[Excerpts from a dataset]
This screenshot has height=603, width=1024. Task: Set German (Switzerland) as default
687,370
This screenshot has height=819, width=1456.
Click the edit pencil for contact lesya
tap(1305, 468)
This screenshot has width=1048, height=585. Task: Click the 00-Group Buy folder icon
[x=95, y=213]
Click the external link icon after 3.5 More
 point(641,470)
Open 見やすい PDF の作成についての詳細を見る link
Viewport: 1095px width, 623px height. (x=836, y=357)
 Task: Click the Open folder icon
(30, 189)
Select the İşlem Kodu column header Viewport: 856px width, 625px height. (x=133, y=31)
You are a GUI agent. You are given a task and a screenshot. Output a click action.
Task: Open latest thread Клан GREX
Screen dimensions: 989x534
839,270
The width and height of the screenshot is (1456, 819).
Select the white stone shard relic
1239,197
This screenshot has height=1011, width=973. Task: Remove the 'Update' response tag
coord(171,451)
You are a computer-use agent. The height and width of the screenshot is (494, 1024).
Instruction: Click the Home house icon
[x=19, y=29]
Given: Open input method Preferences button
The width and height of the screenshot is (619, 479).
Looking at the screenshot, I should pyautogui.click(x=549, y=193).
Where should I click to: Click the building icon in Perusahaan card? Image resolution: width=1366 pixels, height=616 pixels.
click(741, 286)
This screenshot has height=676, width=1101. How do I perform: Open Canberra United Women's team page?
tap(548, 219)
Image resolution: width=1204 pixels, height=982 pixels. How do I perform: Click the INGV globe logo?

Assignment: Please filter the entries above down to the lines holding "agent" and copy them.

Written reply:
You are a GUI agent. You are given a task and a screenshot. Output a click action.
You are a computer-use agent. The height and width of the screenshot is (494, 1024).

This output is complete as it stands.